++++ SOURCE DATA ++++
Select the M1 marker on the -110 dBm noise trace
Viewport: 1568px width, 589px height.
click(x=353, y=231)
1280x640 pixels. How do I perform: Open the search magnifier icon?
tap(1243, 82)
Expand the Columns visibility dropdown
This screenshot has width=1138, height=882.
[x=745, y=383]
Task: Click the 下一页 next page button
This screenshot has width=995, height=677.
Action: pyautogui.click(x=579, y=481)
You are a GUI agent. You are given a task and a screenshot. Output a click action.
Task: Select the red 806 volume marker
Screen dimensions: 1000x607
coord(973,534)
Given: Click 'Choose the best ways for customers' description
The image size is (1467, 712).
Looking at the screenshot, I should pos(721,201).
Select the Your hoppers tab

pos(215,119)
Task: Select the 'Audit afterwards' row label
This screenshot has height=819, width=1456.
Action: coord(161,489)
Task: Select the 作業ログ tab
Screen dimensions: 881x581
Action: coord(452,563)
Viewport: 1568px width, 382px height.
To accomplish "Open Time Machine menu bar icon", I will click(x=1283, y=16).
++++
Give the data again exactly, line for line.

Select the M1 marker on the -110 dBm noise trace
Viewport: 1568px width, 589px height.
click(x=353, y=231)
1280x640 pixels. How do I perform: Open the search magnifier icon?
tap(1243, 82)
Expand the Columns visibility dropdown
This screenshot has width=1138, height=882.
[x=745, y=383]
Task: Click the 下一页 next page button
This screenshot has width=995, height=677.
Action: pyautogui.click(x=579, y=481)
You are a GUI agent. You are given a task and a screenshot. Output a click action.
Task: Select the red 806 volume marker
Screen dimensions: 1000x607
coord(973,534)
Given: Click 'Choose the best ways for customers' description
The image size is (1467, 712).
Looking at the screenshot, I should pos(721,201).
Select the Your hoppers tab

pos(215,119)
Task: Select the 'Audit afterwards' row label
This screenshot has height=819, width=1456.
Action: coord(161,489)
Task: Select the 作業ログ tab
Screen dimensions: 881x581
Action: coord(452,563)
Viewport: 1568px width, 382px height.
To accomplish "Open Time Machine menu bar icon", I will click(x=1283, y=16).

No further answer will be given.